EXERCISE DETAILS:
Continue the VoxBo mailing-list reply on saving vbview regions as masks, starting after its last sentence.

[VoxBo] idl, vbview, and single-user VoxBo
Daniel Y Kimberg
kimberg at mail.med.upenn.edu
Wed Dec 5 11:30:53 EST 2007
Katharina Spalek wrote:
> Desperately, I'm now trying to do the analyses with single-user VoxBo,
> using my copy of the data. Some things are trickier than at the CfN,
> because I have neither an IDL nor a matlab-license. However, I believe
> that Dan tried to replace the functions of the IDL voxel surfer with
> vbview, and hence, I was wondering if I can do the things I have to do
> without IDL.
>
> Here's what I need to do and how I would have done it with the voxel
> surfer: I want to save functional regions of interest based on the
> activation of all experimental conditions compared to all control
> conditions. In IDL, I would have: Loaded an nDisplay.cub. Overlayed it
> with a foo.prm file (from an rfx-analysis). Thresholded it with the t
> for p < .05, as calculated in a permutation analysis. Selected all
> contiguous voxels within a region and saved them as a mask. Done the
> same for the next region of contiguous voxels. (And afterwards, run the
> vbdumpstats command to look at each participant's specific values within
> these regions of interest).
I'll assume you already have your permutation threshold, so the real
issue is how to convert your stat map into a bunch of masks. This is
not incredibly elegant in vbview, but I believe it works fine in the
most recently released version. Once you've thresholded the stat map,
there's a "find all regions" button that will add a bunch of regions
to a list. Each should have a little checkbox, which you should
check. Then, click the "Copy Checked Regions as Masks" button. Then
you should have all your regions in the list of masks. You might want
to edit their names to give them intuitive names. Finally, use the
"Save Separate Masks" button, and you should be asked to save each
mask separately.

GIVEN INFORMATION:
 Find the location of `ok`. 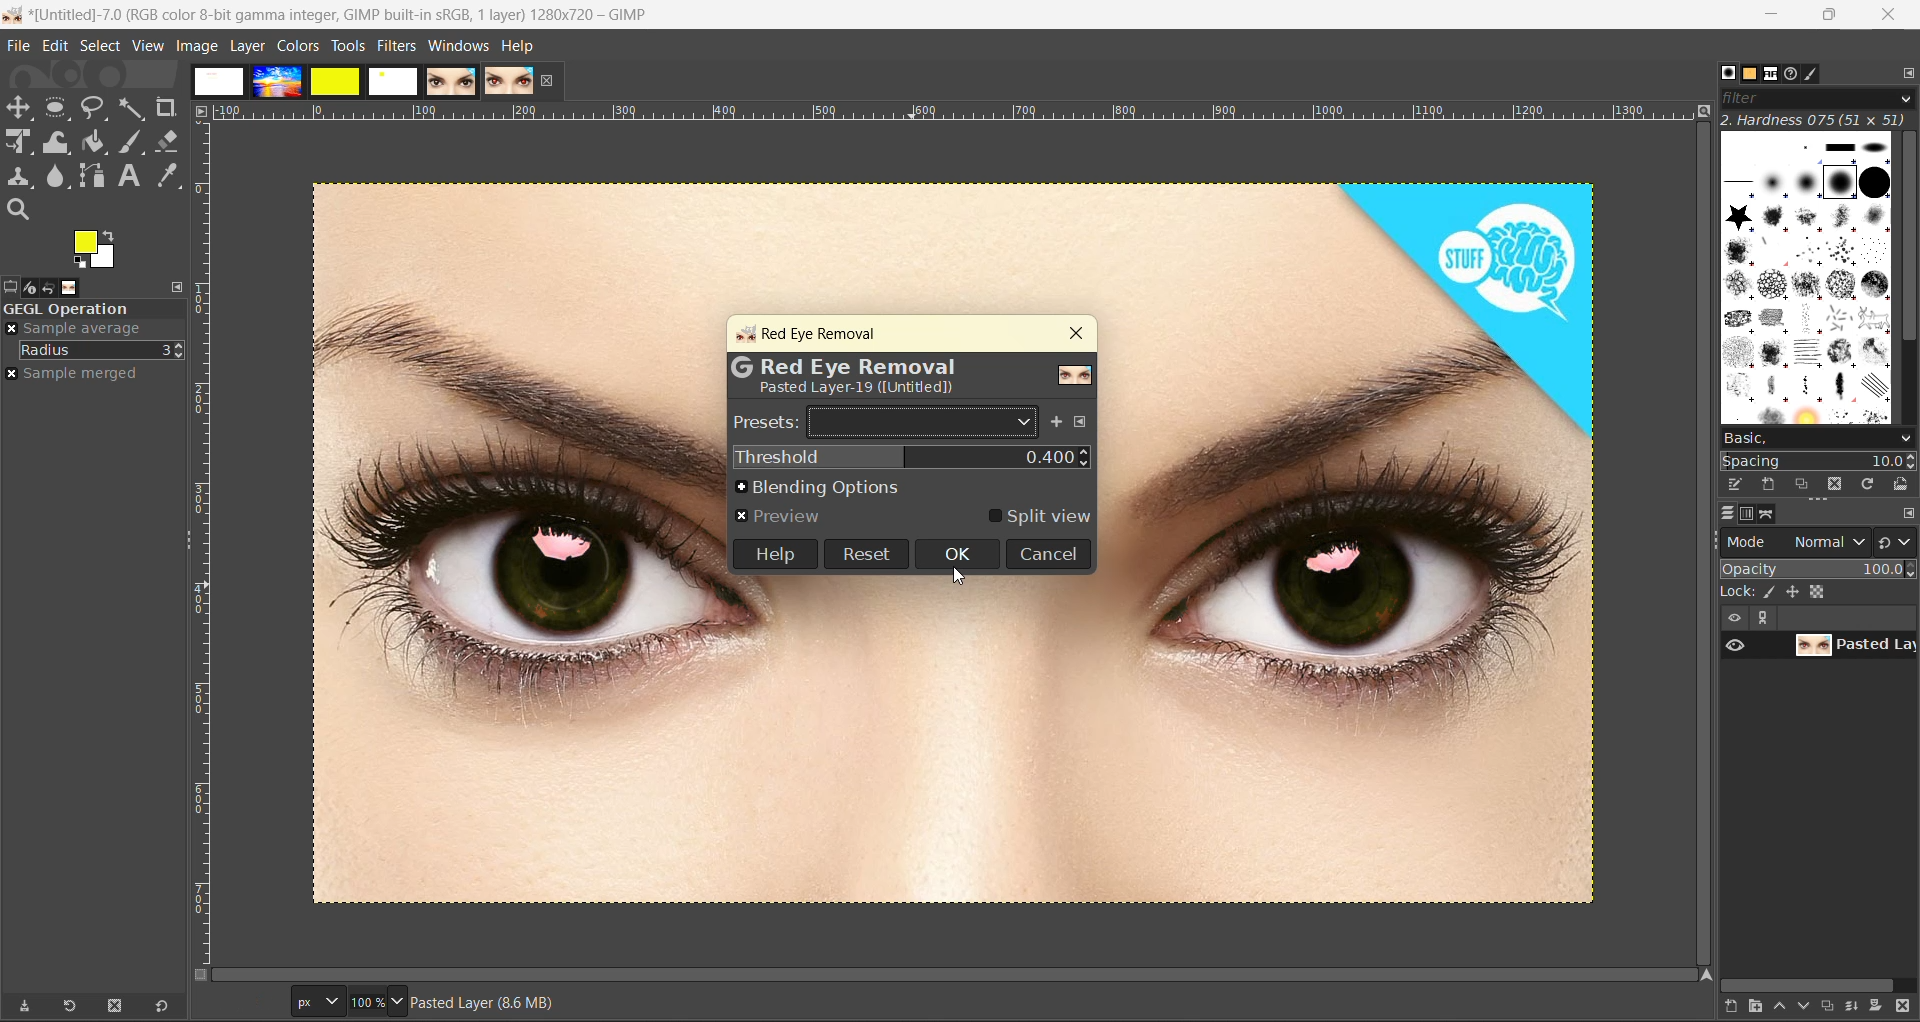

ANSWER TO THIS TASK:
> Is it possible by now to do this in vbview? My first hurdle is trying to
> overlay the nDisplay.cub with the foo.prm, vbview complains that it is
> not possible to load the statistical overlay.
> If this has been discussed previously, just lead me to the correct
> thread and I'll find the necessary information in the archives.
The first thing to check is that you're using the menu option to load
a glm and not the one to load an overlay. Second, you should make
sure the prm file and the nDisplay.cub have the same dimensions. If
not, then you need to make sure your tes files were properly
normalized. If neither of those solves the problem, I might need to
see the headers from your nDisplay and prm files. Alternatively, you
can pre-generate your stat map using vbstatmap, and then just load it
as an overlay.
I hope this at least gets you over the first few hurdles. There is
unfortunately still functionality that's only in the IDL code, but
this should be do-able.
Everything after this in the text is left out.